C’est également un comportement soumis au regard social
et au jugement de l’entourage au risque de confondre agitation et dangerosité.
L’agitation est une composante commune à de nombreux troubles psychiatriques et médicaux : cette absence
de spécificité explique qu’il y ait peu d’études de classification, d’épidémiologie, de physiopathologie et d’interventions thérapeutiques.
Les recommandations figurant dans la littérature sont
récentes (après 2000), et sont issues de consensus d’experts.
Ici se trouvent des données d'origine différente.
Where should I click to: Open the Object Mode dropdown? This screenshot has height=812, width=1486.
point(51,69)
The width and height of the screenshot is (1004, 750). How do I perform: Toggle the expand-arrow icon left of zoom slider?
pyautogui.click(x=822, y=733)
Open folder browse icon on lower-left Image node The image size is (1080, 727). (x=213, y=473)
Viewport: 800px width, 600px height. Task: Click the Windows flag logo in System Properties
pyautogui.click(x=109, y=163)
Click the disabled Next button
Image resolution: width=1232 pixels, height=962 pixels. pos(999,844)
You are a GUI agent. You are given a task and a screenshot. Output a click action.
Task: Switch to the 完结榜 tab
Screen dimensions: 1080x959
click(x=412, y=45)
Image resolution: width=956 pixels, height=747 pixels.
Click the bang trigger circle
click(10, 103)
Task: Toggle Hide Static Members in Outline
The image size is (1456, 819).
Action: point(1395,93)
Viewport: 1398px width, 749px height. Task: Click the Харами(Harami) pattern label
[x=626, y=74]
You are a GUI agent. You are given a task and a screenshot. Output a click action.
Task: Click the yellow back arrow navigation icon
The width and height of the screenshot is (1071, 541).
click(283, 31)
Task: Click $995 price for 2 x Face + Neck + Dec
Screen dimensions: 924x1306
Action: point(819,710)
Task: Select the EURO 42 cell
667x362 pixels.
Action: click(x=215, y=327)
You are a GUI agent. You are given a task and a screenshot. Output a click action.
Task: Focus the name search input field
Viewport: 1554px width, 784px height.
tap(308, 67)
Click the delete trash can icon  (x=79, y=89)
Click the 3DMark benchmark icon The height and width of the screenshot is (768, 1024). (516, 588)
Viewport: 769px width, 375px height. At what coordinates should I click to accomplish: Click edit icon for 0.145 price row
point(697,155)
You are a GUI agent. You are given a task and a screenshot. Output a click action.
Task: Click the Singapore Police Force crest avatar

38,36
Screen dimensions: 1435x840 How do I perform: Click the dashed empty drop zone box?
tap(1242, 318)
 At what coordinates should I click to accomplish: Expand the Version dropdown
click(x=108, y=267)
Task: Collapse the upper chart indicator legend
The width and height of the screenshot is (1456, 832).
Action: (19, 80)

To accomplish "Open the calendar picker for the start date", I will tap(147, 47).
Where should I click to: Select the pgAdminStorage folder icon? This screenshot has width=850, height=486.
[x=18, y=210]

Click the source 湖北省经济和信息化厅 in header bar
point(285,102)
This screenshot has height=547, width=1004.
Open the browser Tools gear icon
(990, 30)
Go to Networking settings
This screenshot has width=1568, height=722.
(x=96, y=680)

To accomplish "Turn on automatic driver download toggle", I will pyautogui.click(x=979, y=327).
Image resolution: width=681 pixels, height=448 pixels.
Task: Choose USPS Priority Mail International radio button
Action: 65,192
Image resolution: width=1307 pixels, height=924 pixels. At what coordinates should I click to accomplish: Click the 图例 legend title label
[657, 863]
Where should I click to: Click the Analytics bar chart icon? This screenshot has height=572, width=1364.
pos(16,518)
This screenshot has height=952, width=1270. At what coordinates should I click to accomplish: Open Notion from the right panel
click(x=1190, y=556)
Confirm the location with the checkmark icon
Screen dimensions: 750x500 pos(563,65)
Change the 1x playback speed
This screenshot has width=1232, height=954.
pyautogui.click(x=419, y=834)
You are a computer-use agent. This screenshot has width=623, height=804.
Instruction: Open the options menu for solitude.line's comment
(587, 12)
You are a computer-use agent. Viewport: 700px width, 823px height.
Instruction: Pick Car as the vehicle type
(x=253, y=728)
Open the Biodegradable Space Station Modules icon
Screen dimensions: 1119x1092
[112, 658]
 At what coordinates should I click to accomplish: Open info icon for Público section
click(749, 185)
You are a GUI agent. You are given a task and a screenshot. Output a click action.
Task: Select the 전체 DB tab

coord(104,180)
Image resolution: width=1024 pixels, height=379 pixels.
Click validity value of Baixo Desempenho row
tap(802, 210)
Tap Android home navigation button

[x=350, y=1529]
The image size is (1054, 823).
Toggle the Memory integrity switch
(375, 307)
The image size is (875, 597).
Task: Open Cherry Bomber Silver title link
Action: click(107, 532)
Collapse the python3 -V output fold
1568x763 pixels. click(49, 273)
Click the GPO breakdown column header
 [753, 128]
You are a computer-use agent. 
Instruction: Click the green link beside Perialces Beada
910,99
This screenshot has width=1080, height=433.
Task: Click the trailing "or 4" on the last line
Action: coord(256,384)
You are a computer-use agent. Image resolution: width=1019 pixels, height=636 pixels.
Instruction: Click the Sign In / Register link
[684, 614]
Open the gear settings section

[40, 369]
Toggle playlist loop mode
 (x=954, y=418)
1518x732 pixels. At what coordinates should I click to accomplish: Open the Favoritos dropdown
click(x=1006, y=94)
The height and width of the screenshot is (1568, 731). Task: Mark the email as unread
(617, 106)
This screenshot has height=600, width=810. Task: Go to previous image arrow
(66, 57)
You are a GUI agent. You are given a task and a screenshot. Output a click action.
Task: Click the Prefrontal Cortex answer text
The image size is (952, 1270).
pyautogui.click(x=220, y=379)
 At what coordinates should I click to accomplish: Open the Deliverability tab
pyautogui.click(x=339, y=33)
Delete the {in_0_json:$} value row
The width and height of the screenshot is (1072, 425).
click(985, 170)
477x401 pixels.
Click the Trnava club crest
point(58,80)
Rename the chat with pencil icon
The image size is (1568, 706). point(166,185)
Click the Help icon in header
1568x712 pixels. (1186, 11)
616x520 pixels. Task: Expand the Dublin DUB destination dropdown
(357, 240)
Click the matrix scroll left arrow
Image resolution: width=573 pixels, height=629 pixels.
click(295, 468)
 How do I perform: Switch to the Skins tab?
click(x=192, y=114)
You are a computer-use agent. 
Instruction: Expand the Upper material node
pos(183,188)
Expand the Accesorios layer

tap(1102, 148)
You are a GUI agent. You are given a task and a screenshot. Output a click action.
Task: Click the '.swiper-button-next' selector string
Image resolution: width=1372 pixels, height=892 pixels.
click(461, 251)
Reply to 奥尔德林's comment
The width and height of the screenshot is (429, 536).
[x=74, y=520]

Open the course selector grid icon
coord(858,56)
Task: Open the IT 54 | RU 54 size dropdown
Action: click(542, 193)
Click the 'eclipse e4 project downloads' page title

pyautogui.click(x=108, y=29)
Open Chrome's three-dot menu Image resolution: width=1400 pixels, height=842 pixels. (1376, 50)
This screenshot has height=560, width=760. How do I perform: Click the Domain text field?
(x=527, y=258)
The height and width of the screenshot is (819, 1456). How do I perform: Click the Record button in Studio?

Dans les urgences psychiatriques aux États-Unis l’agitation concerne 21 % des admissions pour trouble schizophrénique [8].
En raison de l’absence de données solides issues d’études de terrain et de l’hétérogénéité des dispositifs d’accueil, il existe une grande diversité des pratiques en
matière d’agitation.
Prise en charge de l’agitation
Envisager les moyens thérapeutiques de contrôler l’agitation,
c’est aussi mieux connaître les effets indésirables, essentiellement la sédation, à court et à long terme : en effet, les traitements instaurés au début de l’épisode aigu sont fréquemment
poursuivis lors de la phase de traitement au long cours.
L’objectif primordial de la prise en charge de l’agitation
est de prévenir ses complications immédiates (conduites
suicidaires, mutilations, accidents, hostilité, agression, crises clastiques) de même que d’éventuelles complications
médicales.
Parallèlement il est important de garder à l’esprit,
durant toute situation d’urgence, la nécessité de promouvoir l’adhésion à la prise en charge ultérieure.
À travers les étapes successives de la prise en charge du
patient schizophrène, la continuité des soins est essentielle
(Fig. 1). L’agitation peut être au premier plan du tableau
clinique durant les premiers jours et sa prise en charge
devrait idéalement se différencier du traitement de l’épisode aigu et de celui du long cours. En effet, les objectifs
thérapeutiques sont différents dans chacune de ces phases.
L’acceptabilité du traitement au début dépend non seulement de son efficacité mais aussi de la surveillance des
effets indésirables comme les dystonies, le syndrome malin
des neuroleptiques, et la sédation excessive qui peut persister bien au-delà de la phase initiale. Il faut également
souligner la fréquence des manifestations de sevrage lié
aux addictions, lorsque le sujet est admis en urgence.
* Auteur correspondant.
E-mail : [email protected]
L’auteur n’a pas signalé de conflits d’intérêts.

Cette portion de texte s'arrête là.